Improving Access to Health Care
Children without health insurance are less likely to have preventive health care visits than those with insurance. As a result, uninsured children with chronic or acute illnesses that may be easily treated in physicians’ offices remain untreated until the conditions become serious enough to require emergency room care or hospitalization. Such preventable hospitalizations account for millions of dollars in unnecessary expenditures.

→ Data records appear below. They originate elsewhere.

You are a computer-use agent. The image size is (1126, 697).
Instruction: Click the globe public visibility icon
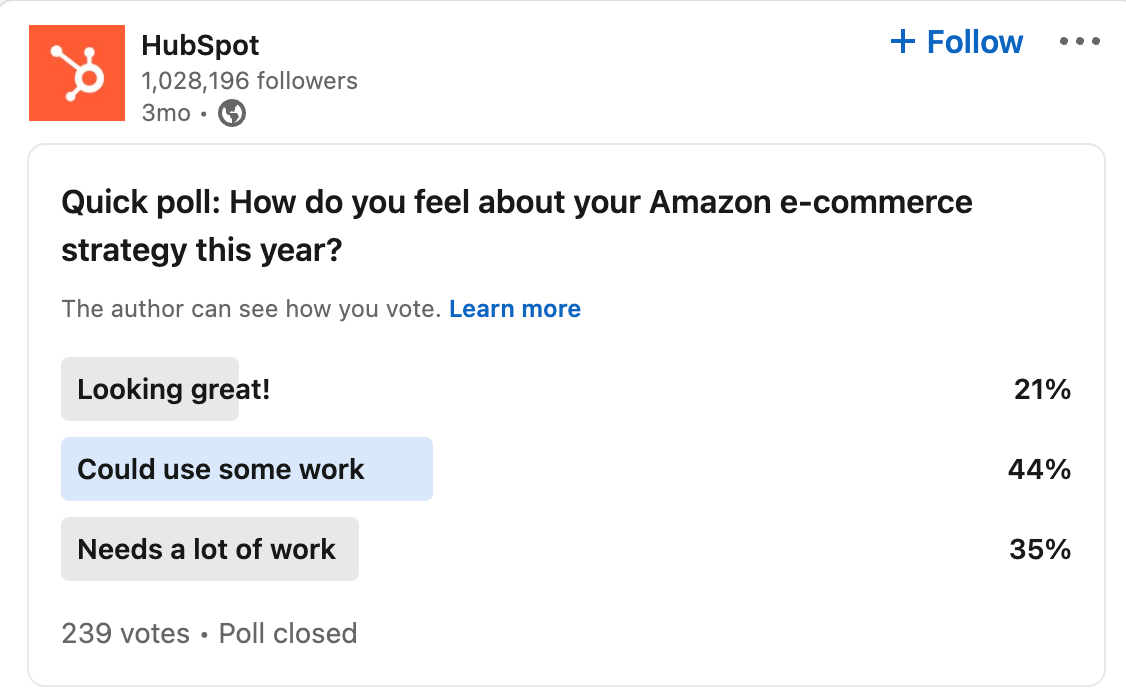tap(232, 113)
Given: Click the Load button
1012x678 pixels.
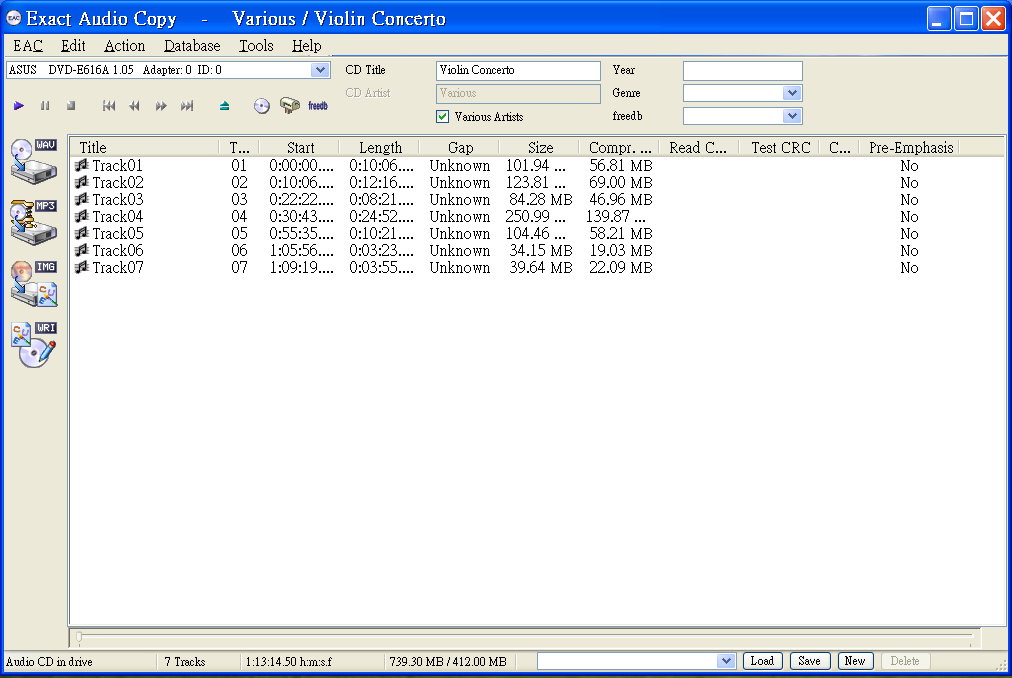Looking at the screenshot, I should point(762,661).
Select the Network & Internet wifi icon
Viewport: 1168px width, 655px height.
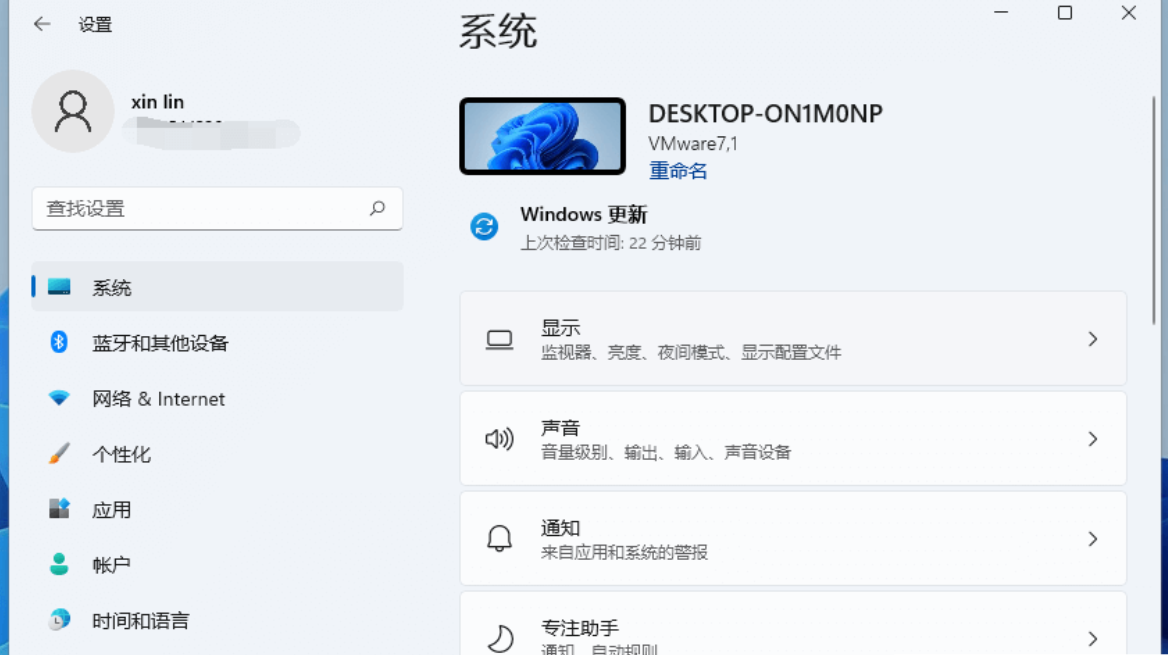[x=59, y=398]
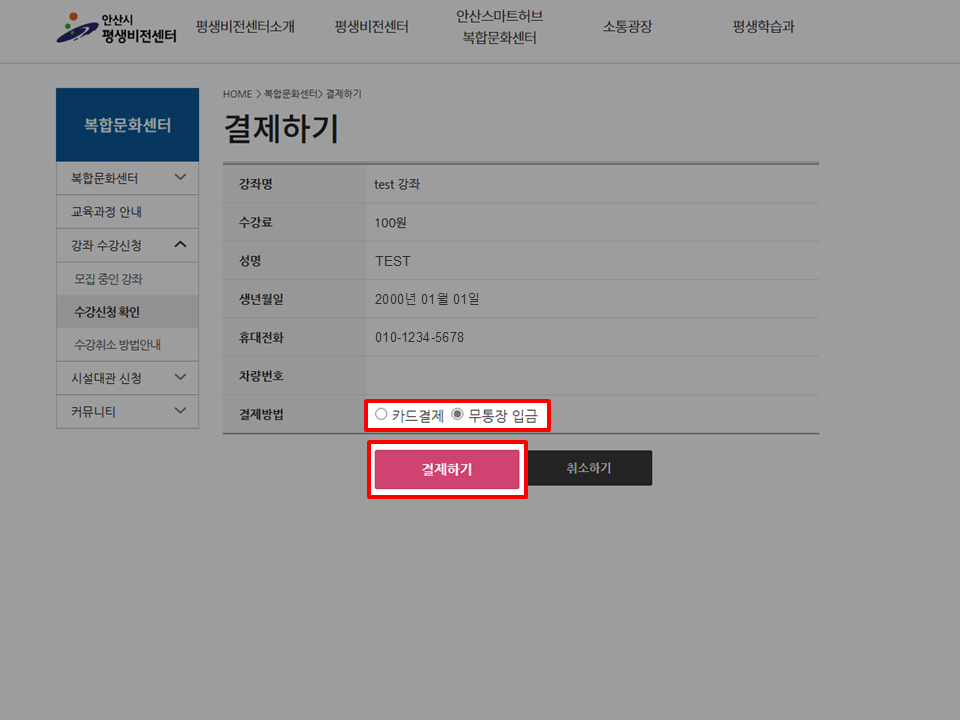Go to 모집 중인 강좌 page
960x720 pixels.
click(x=127, y=279)
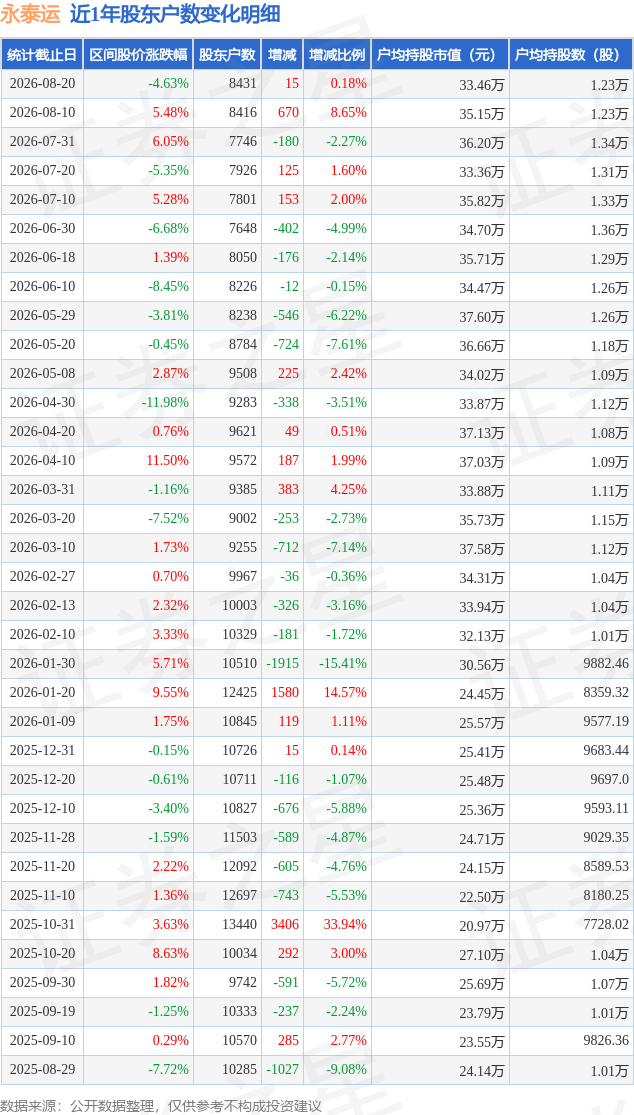Image resolution: width=634 pixels, height=1115 pixels.
Task: Click the 增减比例 column header
Action: 337,54
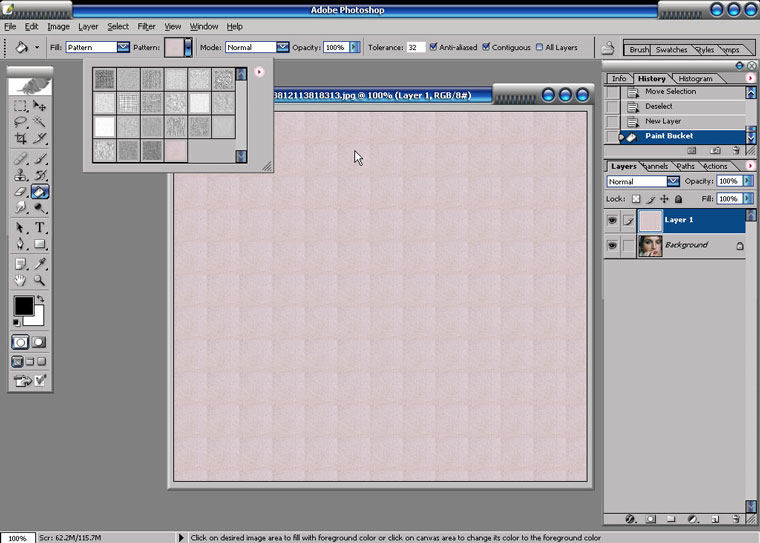Click the Deselect history state
The width and height of the screenshot is (760, 543).
tap(659, 106)
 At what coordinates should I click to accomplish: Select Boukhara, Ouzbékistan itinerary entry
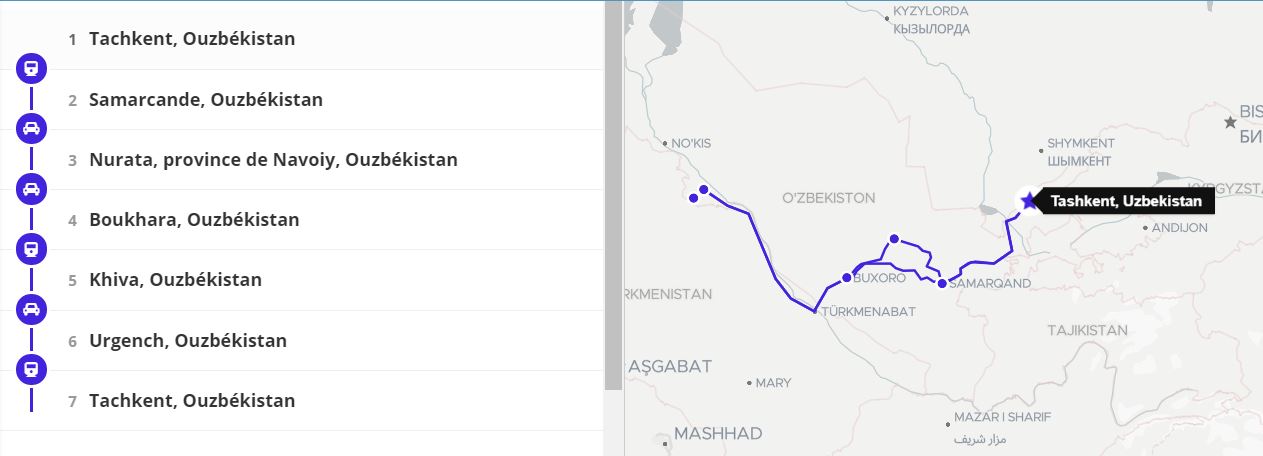pyautogui.click(x=194, y=220)
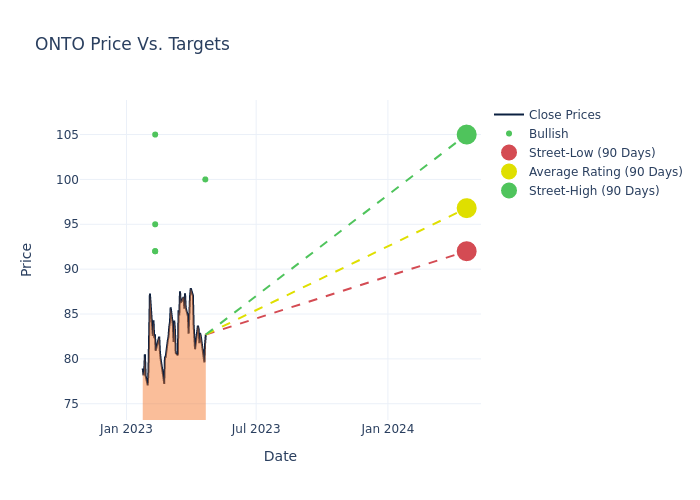Screen dimensions: 700x500
Task: Click the red Street-Low legend swatch
Action: click(509, 153)
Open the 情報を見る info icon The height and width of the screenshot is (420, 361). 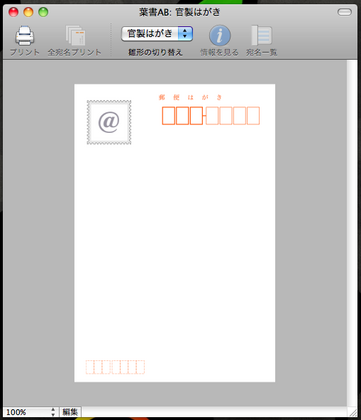point(220,35)
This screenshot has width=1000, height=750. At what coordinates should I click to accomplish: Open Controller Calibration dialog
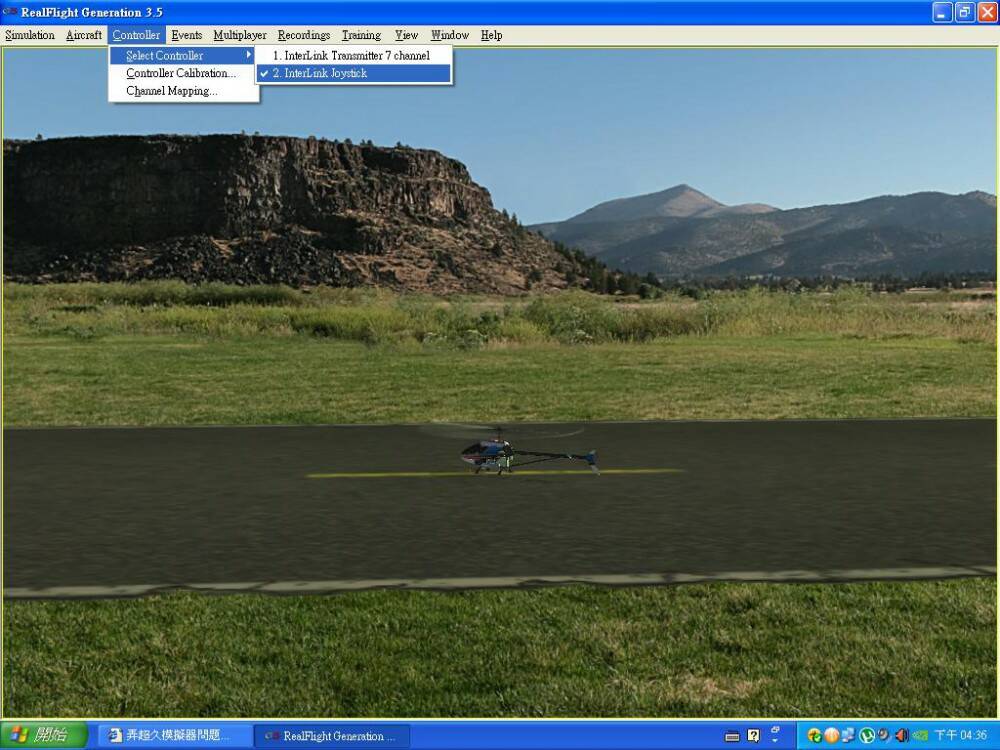click(181, 73)
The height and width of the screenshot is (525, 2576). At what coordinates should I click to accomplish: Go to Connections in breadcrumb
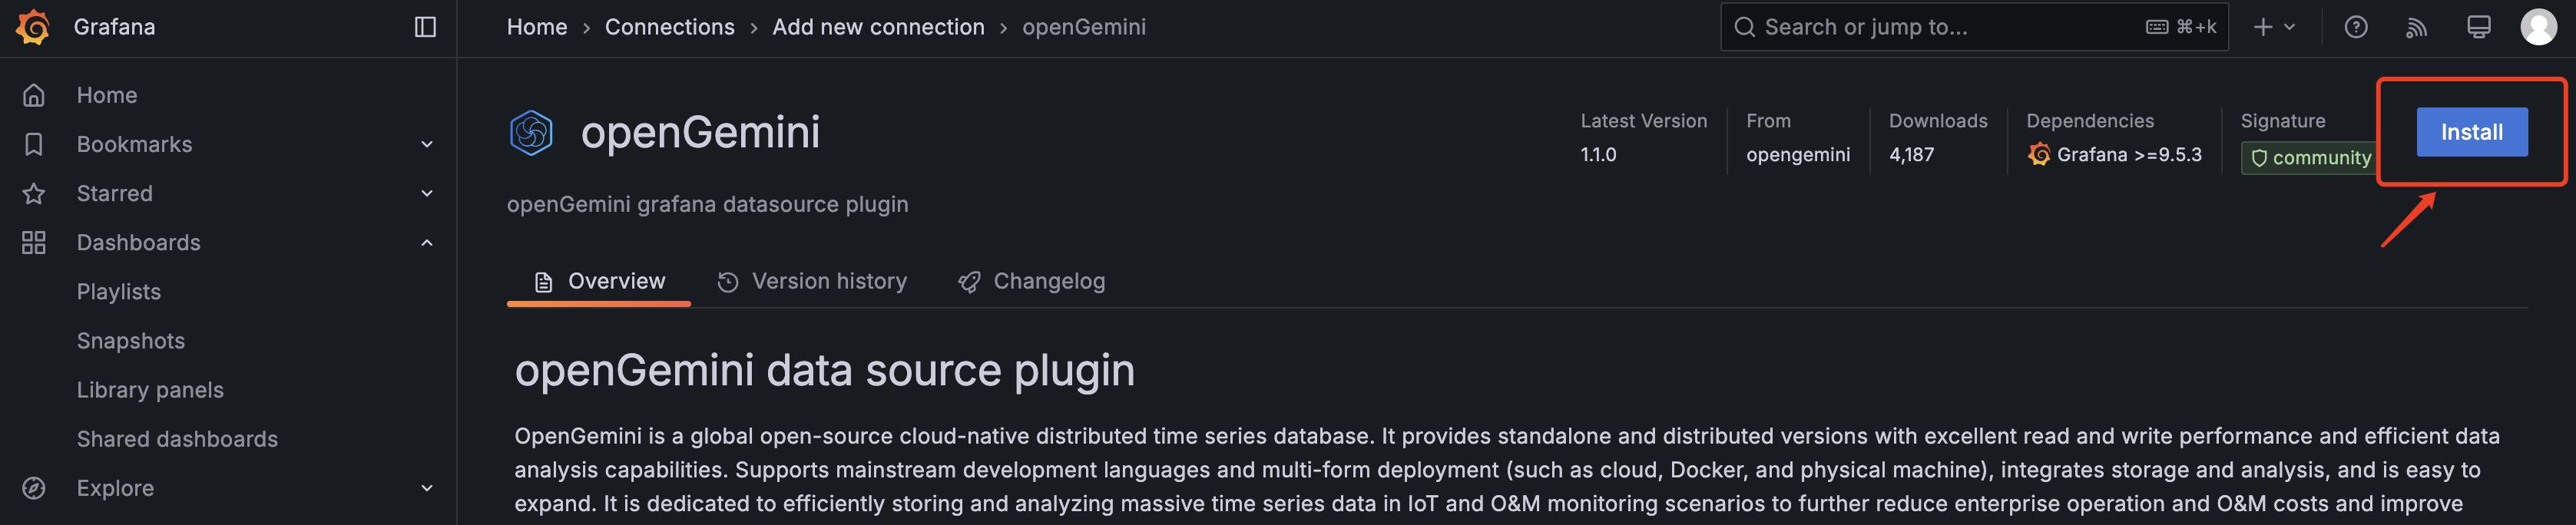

Milwaukee Public Schools is the largest public school district of the 426 in the state of Wisconsin, and the student population within this district is disproportionately from low-income families. Faculty and staff in the Center for the Advancement of Underserved Children conducted a study during the 2002-2003 school year to see if there was a correlation between participation in the Free or Reduced Lunch program and whether the family had health insurance. The study found that 71 percent of children (65,359) attending Milwaukee Public Schools applied for and were eligible for Federal Reduced Lunch program (an indication of low-income status of less than 185% of the federal poverty level). It also showed that there has been an 8 to11 percent increase in participation the Child Nutrition Program in MPS over the last 10 years. The study found that only 40 percent of the income-eligible children were insured during the first quarter of 2003, another 35 percent were not insured and 25 percent were not in any government-supported system.
Creating options for low-income-eligible children to enroll efficiently in government-sponsored health is a key public policy issue to be addressed. Factors that could contribute to low participation rates for these income-eligible children include poor outreach, cumbersome enrollment processes and lack of knowledge of programs availability. Faculty and staff in the Center continue to work within the community to address these issues on a local level.